● AIM OF THE EXERCISE: Would you restate the entries below exactly, keeping every line?
* * * * * * *
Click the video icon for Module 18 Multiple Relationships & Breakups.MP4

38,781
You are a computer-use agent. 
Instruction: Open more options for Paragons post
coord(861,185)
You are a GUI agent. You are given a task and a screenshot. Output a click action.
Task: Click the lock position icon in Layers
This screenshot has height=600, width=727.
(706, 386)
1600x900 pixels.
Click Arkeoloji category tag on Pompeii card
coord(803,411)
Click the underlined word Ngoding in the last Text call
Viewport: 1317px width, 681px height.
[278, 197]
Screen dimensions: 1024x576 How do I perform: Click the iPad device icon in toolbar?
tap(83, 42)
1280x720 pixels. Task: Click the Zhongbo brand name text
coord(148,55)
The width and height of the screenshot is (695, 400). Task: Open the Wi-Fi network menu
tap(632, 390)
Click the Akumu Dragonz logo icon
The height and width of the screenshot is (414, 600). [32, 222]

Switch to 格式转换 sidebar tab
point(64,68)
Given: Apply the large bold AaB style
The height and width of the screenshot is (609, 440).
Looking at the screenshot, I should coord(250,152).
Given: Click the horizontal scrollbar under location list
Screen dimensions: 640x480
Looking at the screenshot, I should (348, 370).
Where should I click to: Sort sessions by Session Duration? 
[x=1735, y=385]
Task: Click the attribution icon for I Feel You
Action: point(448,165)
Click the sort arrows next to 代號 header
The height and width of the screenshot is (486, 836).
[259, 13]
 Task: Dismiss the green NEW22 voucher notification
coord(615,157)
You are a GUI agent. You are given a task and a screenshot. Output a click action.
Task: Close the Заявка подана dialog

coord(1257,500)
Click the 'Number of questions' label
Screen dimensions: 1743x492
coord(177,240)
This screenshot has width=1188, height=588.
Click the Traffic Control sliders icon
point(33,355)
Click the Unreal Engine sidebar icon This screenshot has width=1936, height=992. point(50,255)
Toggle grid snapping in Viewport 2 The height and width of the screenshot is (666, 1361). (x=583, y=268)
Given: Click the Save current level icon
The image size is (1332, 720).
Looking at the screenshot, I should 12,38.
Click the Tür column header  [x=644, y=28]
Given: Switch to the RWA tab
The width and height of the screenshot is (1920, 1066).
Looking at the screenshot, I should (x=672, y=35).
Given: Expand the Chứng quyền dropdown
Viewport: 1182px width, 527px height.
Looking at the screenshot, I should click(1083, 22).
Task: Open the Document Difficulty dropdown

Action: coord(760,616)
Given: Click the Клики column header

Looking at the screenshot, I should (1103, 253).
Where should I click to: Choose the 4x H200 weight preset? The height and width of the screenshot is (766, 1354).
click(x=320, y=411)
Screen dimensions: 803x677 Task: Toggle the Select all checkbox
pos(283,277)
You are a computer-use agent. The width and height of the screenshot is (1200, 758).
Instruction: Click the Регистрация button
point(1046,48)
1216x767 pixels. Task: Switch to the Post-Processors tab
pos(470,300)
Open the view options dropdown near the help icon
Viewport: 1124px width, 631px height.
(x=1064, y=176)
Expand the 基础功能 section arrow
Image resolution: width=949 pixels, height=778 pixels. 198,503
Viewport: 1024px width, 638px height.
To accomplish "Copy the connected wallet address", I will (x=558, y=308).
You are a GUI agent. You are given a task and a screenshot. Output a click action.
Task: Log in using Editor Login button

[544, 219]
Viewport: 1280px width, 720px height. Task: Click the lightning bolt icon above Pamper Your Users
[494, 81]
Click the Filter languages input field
* * * * * * *
● RESPONSE TO THIS TASK:
Click the video icon for Module 18 Multiple Relationships & Breakups.MP4

38,781
You are a computer-use agent. 
Instruction: Open more options for Paragons post
coord(861,185)
You are a GUI agent. You are given a task and a screenshot. Output a click action.
Task: Click the lock position icon in Layers
This screenshot has height=600, width=727.
(706, 386)
1600x900 pixels.
Click Arkeoloji category tag on Pompeii card
coord(803,411)
Click the underlined word Ngoding in the last Text call
Viewport: 1317px width, 681px height.
[278, 197]
Screen dimensions: 1024x576 How do I perform: Click the iPad device icon in toolbar?
tap(83, 42)
1280x720 pixels. Task: Click the Zhongbo brand name text
coord(148,55)
The width and height of the screenshot is (695, 400). Task: Open the Wi-Fi network menu
tap(632, 390)
Click the Akumu Dragonz logo icon
The height and width of the screenshot is (414, 600). [32, 222]

Switch to 格式转换 sidebar tab
point(64,68)
Given: Apply the large bold AaB style
The height and width of the screenshot is (609, 440).
Looking at the screenshot, I should coord(250,152).
Given: Click the horizontal scrollbar under location list
Screen dimensions: 640x480
Looking at the screenshot, I should (348, 370).
Where should I click to: Sort sessions by Session Duration? 
[x=1735, y=385]
Task: Click the attribution icon for I Feel You
Action: point(448,165)
Click the sort arrows next to 代號 header
The height and width of the screenshot is (486, 836).
[259, 13]
 Task: Dismiss the green NEW22 voucher notification
coord(615,157)
You are a GUI agent. You are given a task and a screenshot. Output a click action.
Task: Close the Заявка подана dialog

coord(1257,500)
Click the 'Number of questions' label
Screen dimensions: 1743x492
coord(177,240)
This screenshot has width=1188, height=588.
Click the Traffic Control sliders icon
point(33,355)
Click the Unreal Engine sidebar icon This screenshot has width=1936, height=992. point(50,255)
Toggle grid snapping in Viewport 2 The height and width of the screenshot is (666, 1361). (x=583, y=268)
Given: Click the Save current level icon
The image size is (1332, 720).
Looking at the screenshot, I should 12,38.
Click the Tür column header  [x=644, y=28]
Given: Switch to the RWA tab
The width and height of the screenshot is (1920, 1066).
Looking at the screenshot, I should (x=672, y=35).
Given: Expand the Chứng quyền dropdown
Viewport: 1182px width, 527px height.
Looking at the screenshot, I should click(1083, 22).
Task: Open the Document Difficulty dropdown

Action: coord(760,616)
Given: Click the Клики column header

Looking at the screenshot, I should (1103, 253).
Where should I click to: Choose the 4x H200 weight preset? The height and width of the screenshot is (766, 1354).
click(x=320, y=411)
Screen dimensions: 803x677 Task: Toggle the Select all checkbox
pos(283,277)
You are a computer-use agent. The width and height of the screenshot is (1200, 758).
Instruction: Click the Регистрация button
point(1046,48)
1216x767 pixels. Task: Switch to the Post-Processors tab
pos(470,300)
Open the view options dropdown near the help icon
Viewport: 1124px width, 631px height.
(x=1064, y=176)
Expand the 基础功能 section arrow
Image resolution: width=949 pixels, height=778 pixels. 198,503
Viewport: 1024px width, 638px height.
To accomplish "Copy the connected wallet address", I will (x=558, y=308).
You are a GUI agent. You are given a task and a screenshot. Output a click action.
Task: Log in using Editor Login button

[544, 219]
Viewport: 1280px width, 720px height. Task: Click the lightning bolt icon above Pamper Your Users
[494, 81]
Click the Filter languages input field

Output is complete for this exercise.